Thursday, November 5, 2009

Compact Living in a Parisian Suburb

Saint-Quentin-en-Yvelines is a “new town” built on 7,000 hectares of land 20 kilometers west of Paris near Versailles. Having once served as an outdoor playground for the French aristocracy, the land on which the town sits retains a mix of beautiful woodlands and numerous ponds. The town as a whole includes seven different municipalities (communes) which add up in population to 147,000. The population density of the town equals 2,100 individuals per square kilometer which amounts to about 476 square meters per person, or more than twice the same figure for the Paris urbanized area as a whole. The fairly high density “streetcar” era suburb where I live, Shorewood, Wisconsin, has 301 square meters of land surface per resident, a modest amount by American standards (the average for 13 large urbanized areas in U.S. is 700 square meters per person). Saint Quentin on its face looks like a fairly low density, spread out suburb, not that much different from the American experience.

A closer look at the town’s spatial arrangement tells a somewhat different story. Within its boundaries, more than 40 percent of Saint Quentin’s surface area is devoted to woodlands, water, and other kinds of open space. In short, population density for the land in strictly urbanized use is more like 3,500 individuals per square kilometer yielding a per capita surface area of 285 square meters, somewhat less than what I get in my home suburb. Essentially, what Saint Quentin has done is retain much of its landscape in a natural condition and concentrate business and housing development at fairly high densities. This is confirmed in a tour around the town by the presence of significant numbers of three and four story multiunit residential buildings. The downtown pedestrian-only retail mall is also at fairly high density with 2-4 story structures surrounded by taller office buildings. Wherever one is in the town, woods and water are never very far away. The virtues of high density are gained without sacrificing access to green space. Many of the buildings are standard modernist architectural fare but have been designed on a human scale, and a number originated from some of France’s leading architects who have sometimes given their works here an eye-catching if controversial whimsical quality.

Saint-Quentin-en-Yvelines is a product of France’s 1960s new town movement, an effort to solve critical social problems that became apparent in the wake of World War II—urban crowding and a housing shortage worsened by rapid population expansion in the Paris region. From the beginning, new towns were a product of central planning. As the story goes, Charles de Gaulle took his head urban planner, Paul Delouvrier, for a helicopter ride over the Paris area in 1961 and told him to bring a bit of order to all that they could see below.
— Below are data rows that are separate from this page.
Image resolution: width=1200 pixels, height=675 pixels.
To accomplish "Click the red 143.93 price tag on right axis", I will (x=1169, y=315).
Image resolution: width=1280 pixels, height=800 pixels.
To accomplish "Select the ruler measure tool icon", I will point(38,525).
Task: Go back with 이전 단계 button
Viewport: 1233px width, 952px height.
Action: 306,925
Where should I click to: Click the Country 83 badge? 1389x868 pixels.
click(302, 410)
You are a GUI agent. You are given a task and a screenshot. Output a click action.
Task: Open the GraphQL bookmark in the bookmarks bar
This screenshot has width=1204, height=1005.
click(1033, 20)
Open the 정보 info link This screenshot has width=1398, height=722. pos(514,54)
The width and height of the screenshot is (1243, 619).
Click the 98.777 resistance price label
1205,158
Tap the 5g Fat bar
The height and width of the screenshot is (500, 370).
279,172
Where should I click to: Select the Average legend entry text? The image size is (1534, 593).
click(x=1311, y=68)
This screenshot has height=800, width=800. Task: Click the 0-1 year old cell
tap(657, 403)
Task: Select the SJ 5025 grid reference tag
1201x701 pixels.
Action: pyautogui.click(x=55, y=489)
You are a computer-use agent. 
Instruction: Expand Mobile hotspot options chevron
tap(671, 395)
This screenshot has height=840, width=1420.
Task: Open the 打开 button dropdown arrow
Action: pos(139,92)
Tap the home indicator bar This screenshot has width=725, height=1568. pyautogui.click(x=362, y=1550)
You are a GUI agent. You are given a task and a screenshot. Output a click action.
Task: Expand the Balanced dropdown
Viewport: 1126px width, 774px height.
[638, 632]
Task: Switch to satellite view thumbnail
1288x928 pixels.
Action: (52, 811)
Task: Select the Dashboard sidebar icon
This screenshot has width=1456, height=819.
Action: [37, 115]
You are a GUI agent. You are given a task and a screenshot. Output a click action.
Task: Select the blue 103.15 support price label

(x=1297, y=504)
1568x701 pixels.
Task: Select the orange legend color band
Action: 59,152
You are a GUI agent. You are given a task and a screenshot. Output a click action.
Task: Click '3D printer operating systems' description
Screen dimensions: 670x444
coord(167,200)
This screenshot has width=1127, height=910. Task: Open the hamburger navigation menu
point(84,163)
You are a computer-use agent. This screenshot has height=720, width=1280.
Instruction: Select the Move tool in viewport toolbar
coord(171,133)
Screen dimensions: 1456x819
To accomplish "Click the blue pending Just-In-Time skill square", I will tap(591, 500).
This is exactly what happened. A plan for the Paris region established La Défense just outside the city boundaries as the region’s second central business district and five new towns which were to absorb the bulk of the region’s population and employment growth. La Défense, with its high-rise glass office towers and its stark rectangular memorial arch, stands in sharp contrast to the classic beauty and human scale of historical Paris right next door. At the same time the five new towns were being developed, a regional passenger rail system, the RER, was constructed to connect them to the Paris area as a whole. On top of dealing with the effects of rapid population growth, part of the strategy for creating distinct concentrations of population and employment rather than a general spreading was to protect the green spaces in between. In the 1970s and 1980s, Saint Quentin grew rapidly and became a family oriented bastion of the French middle class with numerous young families, many of whom derive their income from employment in the professions or as managers. The town has attracted its share of high-tech employment, including Renault’s technology center.

Today in the U.S. members of the middle class see two distinct possibilities in choosing where to live. Either one can enjoy the rural ideal with its spacious living and close access to the countryside in the suburbs, or one can live according to an urban ideal and take pleasure in the cultural amenities ready at hand in a spatially compact central city. In Saint-Quentin-en-Yvelines one appears to be able to satisfy both ideals simultaneously. Residents have access to both urban amenities that come with compact living and beautiful nearby rural open spaces within their “new town” boundaries.